How To Design The Best Kill Plots For Small Parcel Deer Hunting

A large number of bowhunters are trying to figure out the same problem: How do I make my small deer hunting parcel better? Although the answer can sometimes be very complex there are a few simple steps to take for getting better deer hunting on the back 40. 

Exodus sat down with Jeff Sturgis of Whitetail Habitat Solutions to discuss this very topic in episode #185 of The Exodus Podcast.  

Listen to the full discussion here:

#1: Access is KEY

When planning your kill plot, whether it is 1/4 acre, 1/2 acre or bigger the #1 most important factor is access.  Can you access and exit that kill plot without bumping deer?

Clean access and exit routes are often the most overlooked when planning for a deer hunt, or when designing a deer parcel for bowhunting. However, it is the very first priority to consider.  More people are ruining their hunts and their farm because of their access than any other factor.  

This point applies to the hunt itself, but also checking trail cameras, bait stations, or anything you are doing on the farm. 

#2: Food Determines the Foundation of Deer Movement

Kill Plot for Deer Hunting

A kill plot is not a kill plot unless it is on the way to something else. When dealing with kill plots, typically under an acre in size, they must not be the destination.  If deer linger, your food will be eaten down to the dirt and your movement is sacrificed.  

The goal with your kill plot is to just be a window in their movement so they are just stopping for a bite on their way to a destination food source.  

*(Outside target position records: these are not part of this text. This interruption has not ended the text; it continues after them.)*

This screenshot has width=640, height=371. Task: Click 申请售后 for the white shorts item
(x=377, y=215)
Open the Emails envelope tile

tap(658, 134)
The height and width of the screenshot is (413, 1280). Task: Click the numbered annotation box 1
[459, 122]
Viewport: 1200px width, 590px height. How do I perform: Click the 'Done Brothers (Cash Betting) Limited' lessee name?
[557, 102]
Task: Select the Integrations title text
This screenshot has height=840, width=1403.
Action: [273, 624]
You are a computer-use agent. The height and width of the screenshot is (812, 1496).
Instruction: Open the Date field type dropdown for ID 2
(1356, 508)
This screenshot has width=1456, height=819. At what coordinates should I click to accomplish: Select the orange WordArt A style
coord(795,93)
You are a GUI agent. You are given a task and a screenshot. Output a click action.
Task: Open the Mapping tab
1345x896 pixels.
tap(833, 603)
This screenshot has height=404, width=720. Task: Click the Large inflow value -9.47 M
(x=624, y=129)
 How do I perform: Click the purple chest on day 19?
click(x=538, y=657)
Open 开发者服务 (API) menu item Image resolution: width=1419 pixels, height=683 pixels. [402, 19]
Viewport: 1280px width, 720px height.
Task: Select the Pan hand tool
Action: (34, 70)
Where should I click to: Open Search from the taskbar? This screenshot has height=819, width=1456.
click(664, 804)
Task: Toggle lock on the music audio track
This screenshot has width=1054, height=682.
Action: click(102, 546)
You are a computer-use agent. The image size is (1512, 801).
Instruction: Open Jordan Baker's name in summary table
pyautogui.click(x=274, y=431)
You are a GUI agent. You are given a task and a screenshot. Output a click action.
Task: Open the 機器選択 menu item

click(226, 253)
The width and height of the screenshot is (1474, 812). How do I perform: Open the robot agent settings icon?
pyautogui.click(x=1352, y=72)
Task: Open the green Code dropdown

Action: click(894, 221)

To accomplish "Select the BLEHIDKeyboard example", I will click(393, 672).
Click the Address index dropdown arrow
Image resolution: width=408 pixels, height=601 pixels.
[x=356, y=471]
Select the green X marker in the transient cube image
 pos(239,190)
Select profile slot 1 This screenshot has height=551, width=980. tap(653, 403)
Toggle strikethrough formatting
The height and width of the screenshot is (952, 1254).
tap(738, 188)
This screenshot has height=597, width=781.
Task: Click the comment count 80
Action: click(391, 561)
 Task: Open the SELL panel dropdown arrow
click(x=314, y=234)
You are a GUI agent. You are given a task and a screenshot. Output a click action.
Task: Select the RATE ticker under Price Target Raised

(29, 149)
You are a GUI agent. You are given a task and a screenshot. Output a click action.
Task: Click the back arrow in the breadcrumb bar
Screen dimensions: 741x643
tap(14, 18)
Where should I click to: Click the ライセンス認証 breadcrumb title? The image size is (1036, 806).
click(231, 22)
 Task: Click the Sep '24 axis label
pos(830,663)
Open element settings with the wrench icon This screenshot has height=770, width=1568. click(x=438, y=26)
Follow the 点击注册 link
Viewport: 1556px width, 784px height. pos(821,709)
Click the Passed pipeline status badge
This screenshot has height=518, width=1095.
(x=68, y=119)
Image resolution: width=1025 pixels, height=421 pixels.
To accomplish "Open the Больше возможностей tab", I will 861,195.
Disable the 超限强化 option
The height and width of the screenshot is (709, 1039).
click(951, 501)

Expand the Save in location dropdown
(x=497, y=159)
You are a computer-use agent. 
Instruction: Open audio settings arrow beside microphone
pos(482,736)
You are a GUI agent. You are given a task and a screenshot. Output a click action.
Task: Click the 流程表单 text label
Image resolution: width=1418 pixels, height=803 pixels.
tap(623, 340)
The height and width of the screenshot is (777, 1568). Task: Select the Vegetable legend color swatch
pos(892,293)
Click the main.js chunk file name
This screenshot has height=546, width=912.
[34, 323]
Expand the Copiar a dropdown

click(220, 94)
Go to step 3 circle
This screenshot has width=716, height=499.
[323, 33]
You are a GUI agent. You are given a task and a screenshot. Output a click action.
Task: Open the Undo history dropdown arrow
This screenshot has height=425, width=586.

There are a ton of great resources on designing food plots on the Exodus Outdoor Gear Youtube Channel to learn more about what to plant on your farm for designing a better deer hunting parcel. 

#3 Mock Scrapes WORK in Kill Plots

Adding an attraction to your kill plot like a mock scrape, or a watering hole are great ways to improve the attraction of the small plot.  Again, keep in mind you do not want to hold the deer in these areas for long periods of time. The goal here is to lengthen the line of movement before your target buck reaches the destination food source. 

The biggest advantage to adding a mock scrape to a kill plot is for stand placement.  Without the "destination" in the kill plot, it is less likely to pattern the movement through the plot.  Adding a mock scrape is a great way to get that buck to stop in an area allowing you to get a perfectly placed arrow into him for the kill.  

In conclusion, a kill plot must have three factors to be effective, great access, great attraction, and an opportunity for the shot! If your plot is lacking one of these three factors and you cannot rectify the problem, it may be best to keep the plot for the additional food source and to keep the deer safe but don't hunt that particular plot.